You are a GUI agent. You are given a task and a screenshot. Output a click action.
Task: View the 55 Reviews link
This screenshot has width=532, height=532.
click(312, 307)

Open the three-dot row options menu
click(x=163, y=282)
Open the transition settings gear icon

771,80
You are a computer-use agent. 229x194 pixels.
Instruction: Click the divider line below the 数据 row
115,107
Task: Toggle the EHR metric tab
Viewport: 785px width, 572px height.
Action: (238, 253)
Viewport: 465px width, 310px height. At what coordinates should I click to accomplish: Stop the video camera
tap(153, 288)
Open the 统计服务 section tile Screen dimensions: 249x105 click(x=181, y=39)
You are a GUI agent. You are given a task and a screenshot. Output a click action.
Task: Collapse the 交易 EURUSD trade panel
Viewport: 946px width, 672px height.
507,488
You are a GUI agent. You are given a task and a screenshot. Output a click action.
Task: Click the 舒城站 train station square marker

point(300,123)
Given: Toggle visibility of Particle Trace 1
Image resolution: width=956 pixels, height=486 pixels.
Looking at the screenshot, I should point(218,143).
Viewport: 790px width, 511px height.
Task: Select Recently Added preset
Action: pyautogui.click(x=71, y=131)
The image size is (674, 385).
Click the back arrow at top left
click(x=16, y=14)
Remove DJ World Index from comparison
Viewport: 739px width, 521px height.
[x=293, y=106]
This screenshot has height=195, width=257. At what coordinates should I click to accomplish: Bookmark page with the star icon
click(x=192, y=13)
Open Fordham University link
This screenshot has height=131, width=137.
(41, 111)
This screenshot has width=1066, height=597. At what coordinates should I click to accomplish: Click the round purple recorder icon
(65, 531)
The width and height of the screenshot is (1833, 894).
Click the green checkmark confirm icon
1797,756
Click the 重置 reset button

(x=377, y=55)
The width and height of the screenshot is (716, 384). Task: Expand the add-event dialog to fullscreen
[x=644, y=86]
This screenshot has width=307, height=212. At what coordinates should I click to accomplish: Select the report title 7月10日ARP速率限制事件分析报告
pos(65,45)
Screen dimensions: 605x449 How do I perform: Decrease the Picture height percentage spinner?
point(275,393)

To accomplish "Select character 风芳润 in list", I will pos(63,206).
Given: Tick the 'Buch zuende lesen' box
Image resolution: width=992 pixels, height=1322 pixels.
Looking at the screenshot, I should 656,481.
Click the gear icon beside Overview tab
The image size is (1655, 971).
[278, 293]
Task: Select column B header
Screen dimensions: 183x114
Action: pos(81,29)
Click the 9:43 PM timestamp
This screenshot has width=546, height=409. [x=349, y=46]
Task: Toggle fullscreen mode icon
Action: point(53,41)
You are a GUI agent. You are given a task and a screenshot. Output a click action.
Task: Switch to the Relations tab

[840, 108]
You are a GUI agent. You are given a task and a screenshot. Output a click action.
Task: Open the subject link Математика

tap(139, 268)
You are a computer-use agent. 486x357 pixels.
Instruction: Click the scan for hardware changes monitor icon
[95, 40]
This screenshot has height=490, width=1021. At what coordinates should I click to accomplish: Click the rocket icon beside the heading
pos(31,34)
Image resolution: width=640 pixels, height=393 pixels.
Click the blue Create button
□ □ □ □ □ □ □
### Directions for this task
Nothing is to be altered; retype each entry exactly.

### Answer section
You are a GUI agent. You are given a task and a screenshot. Output a click action.
Task: View the 55 Reviews link
This screenshot has width=532, height=532.
click(312, 307)

Open the three-dot row options menu
click(x=163, y=282)
Open the transition settings gear icon

771,80
You are a computer-use agent. 229x194 pixels.
Instruction: Click the divider line below the 数据 row
115,107
Task: Toggle the EHR metric tab
Viewport: 785px width, 572px height.
Action: (238, 253)
Viewport: 465px width, 310px height. At what coordinates should I click to accomplish: Stop the video camera
tap(153, 288)
Open the 统计服务 section tile Screen dimensions: 249x105 click(x=181, y=39)
You are a GUI agent. You are given a task and a screenshot. Output a click action.
Task: Collapse the 交易 EURUSD trade panel
Viewport: 946px width, 672px height.
507,488
You are a GUI agent. You are given a task and a screenshot. Output a click action.
Task: Click the 舒城站 train station square marker

point(300,123)
Given: Toggle visibility of Particle Trace 1
Image resolution: width=956 pixels, height=486 pixels.
Looking at the screenshot, I should point(218,143).
Viewport: 790px width, 511px height.
Task: Select Recently Added preset
Action: pyautogui.click(x=71, y=131)
The image size is (674, 385).
Click the back arrow at top left
click(x=16, y=14)
Remove DJ World Index from comparison
Viewport: 739px width, 521px height.
[x=293, y=106]
This screenshot has height=195, width=257. At what coordinates should I click to accomplish: Bookmark page with the star icon
click(x=192, y=13)
Open Fordham University link
This screenshot has height=131, width=137.
(41, 111)
This screenshot has width=1066, height=597. At what coordinates should I click to accomplish: Click the round purple recorder icon
(65, 531)
The width and height of the screenshot is (1833, 894).
Click the green checkmark confirm icon
1797,756
Click the 重置 reset button

(x=377, y=55)
The width and height of the screenshot is (716, 384). Task: Expand the add-event dialog to fullscreen
[x=644, y=86]
This screenshot has width=307, height=212. At what coordinates should I click to accomplish: Select the report title 7月10日ARP速率限制事件分析报告
pos(65,45)
Screen dimensions: 605x449 How do I perform: Decrease the Picture height percentage spinner?
point(275,393)

To accomplish "Select character 风芳润 in list", I will pos(63,206).
Given: Tick the 'Buch zuende lesen' box
Image resolution: width=992 pixels, height=1322 pixels.
Looking at the screenshot, I should 656,481.
Click the gear icon beside Overview tab
The image size is (1655, 971).
[278, 293]
Task: Select column B header
Screen dimensions: 183x114
Action: pos(81,29)
Click the 9:43 PM timestamp
This screenshot has width=546, height=409. [x=349, y=46]
Task: Toggle fullscreen mode icon
Action: point(53,41)
You are a GUI agent. You are given a task and a screenshot. Output a click action.
Task: Switch to the Relations tab

[840, 108]
You are a GUI agent. You are given a task and a screenshot. Output a click action.
Task: Open the subject link Математика

tap(139, 268)
You are a computer-use agent. 486x357 pixels.
Instruction: Click the scan for hardware changes monitor icon
[95, 40]
This screenshot has height=490, width=1021. At what coordinates should I click to accomplish: Click the rocket icon beside the heading
pos(31,34)
Image resolution: width=640 pixels, height=393 pixels.
Click the blue Create button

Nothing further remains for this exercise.